Дело было под Орлом, у села Кошелевка. Немцы пытались здесь удержать в своих руках дорогу и укрепиться в селе так, что с ходу выбить нам их не удалось. Крепко запомнилась мне эта Кошелевка. В стороне — лесок, впереди — огромное поле высокой конопли, за ним — ручеек, луг, а дальше огороды, дворовые постройки.
Я взял с собой нескольких бойцов и пополз коноплей в сторону села. Я никак не предполагал, что Садык тоже вздумает ползти со мной. И вдруг вижу: он ползет рядом. Следовало бы, конечно, немедленно отослать его назад — идти в разведку двум офицерам в данном случае было просто недопустимо, — но мне было приятно, что Садык тоже ползет. Я подумал: «Посмотрим теперь, Садык, на что мы с тобой годны» — и ничего не сказал ему.

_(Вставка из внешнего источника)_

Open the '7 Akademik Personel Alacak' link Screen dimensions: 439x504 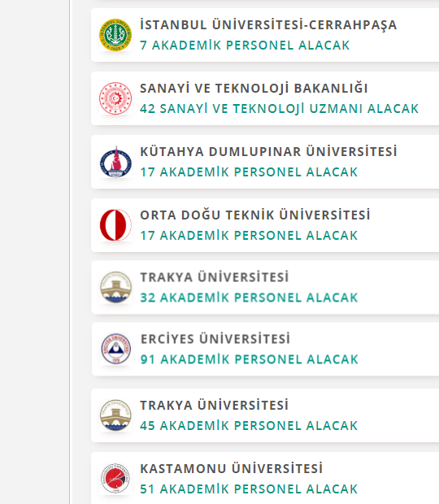[245, 46]
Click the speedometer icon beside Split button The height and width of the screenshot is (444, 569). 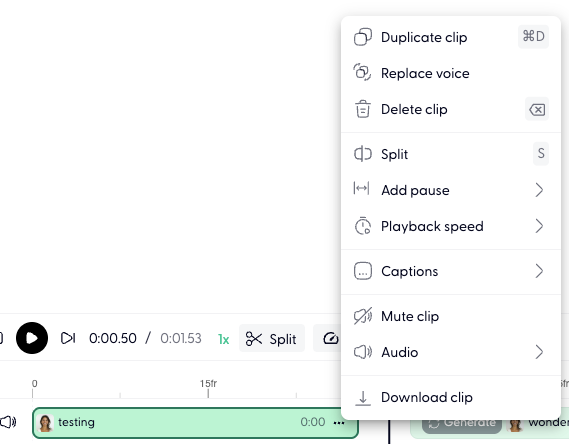point(331,338)
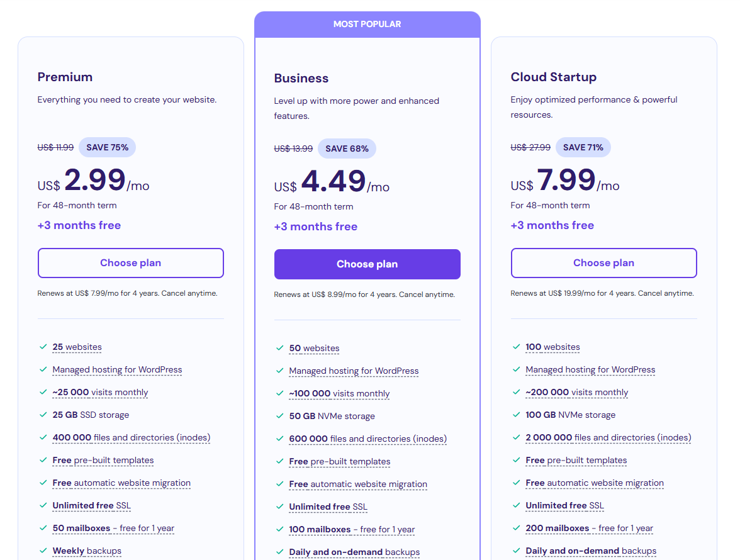Click the checkmark icon next to 50 GB NVMe storage
The width and height of the screenshot is (740, 560).
coord(280,416)
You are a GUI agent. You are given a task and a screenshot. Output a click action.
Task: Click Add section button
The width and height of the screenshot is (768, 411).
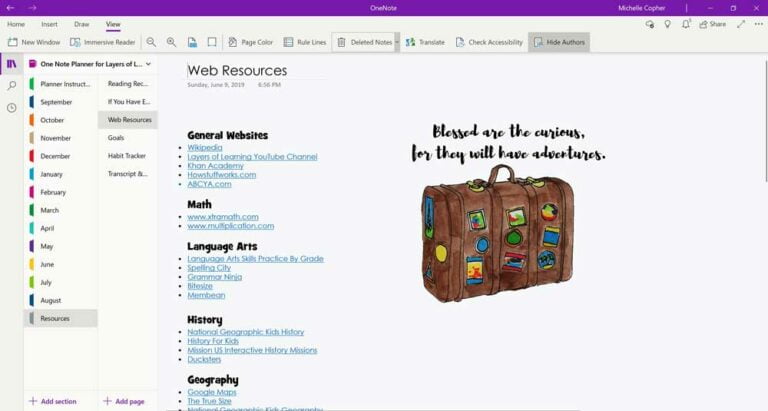pyautogui.click(x=53, y=401)
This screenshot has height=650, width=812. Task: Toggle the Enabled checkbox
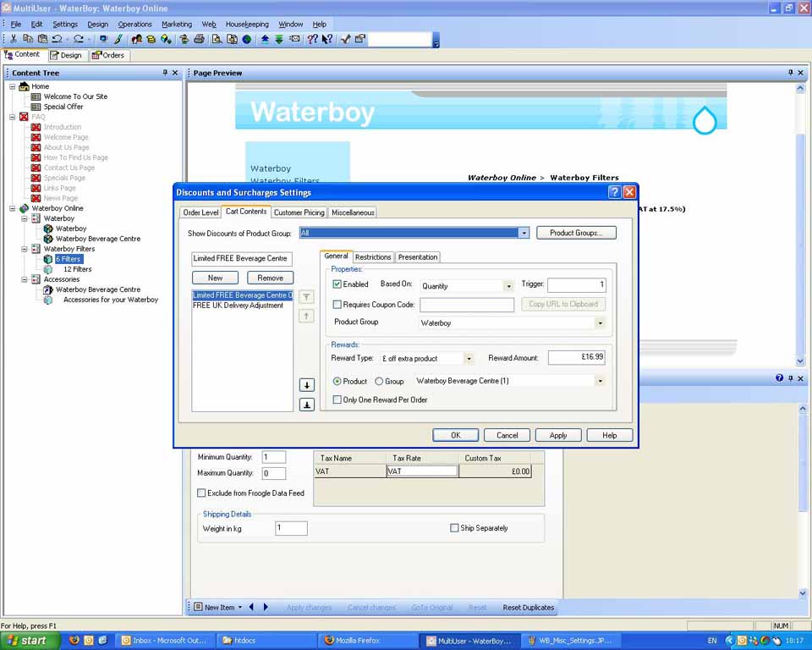click(337, 284)
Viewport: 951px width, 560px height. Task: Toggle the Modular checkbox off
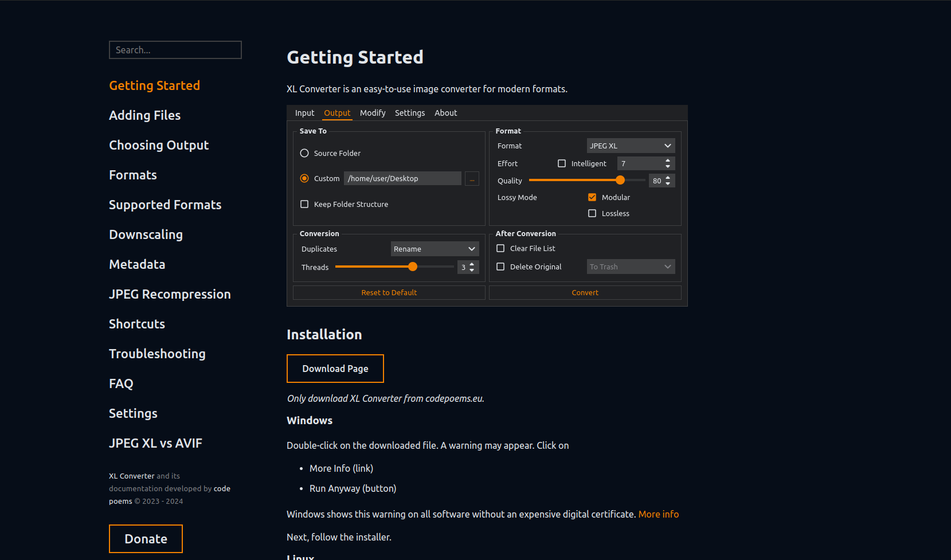click(x=592, y=198)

Это было ночью. Немцы непрестанно освещали поле, поджигая в селе постройки одну за другой, и почти непрерывно вели заградительный огонь дневной наводкой из пулемета. Когда ярко вспыхивающее пламя озаряло колеблемые при нашем движении метелки конопли, мы прижимались к земле и замирали. Переждав, пока пожар немного утихнет, поле потемнеет, мы ползли дальше. Из села доносились какие-то крики, потом стали слышны отдельные голоса. Кто-то истошно кричал: «Помогите!» Вероятно, немцы подожгли дом, в котором кто-то находился, и человек, может быть, метался в огне, может быть, мать бегала у пожарища, умоляла спасти ребенка.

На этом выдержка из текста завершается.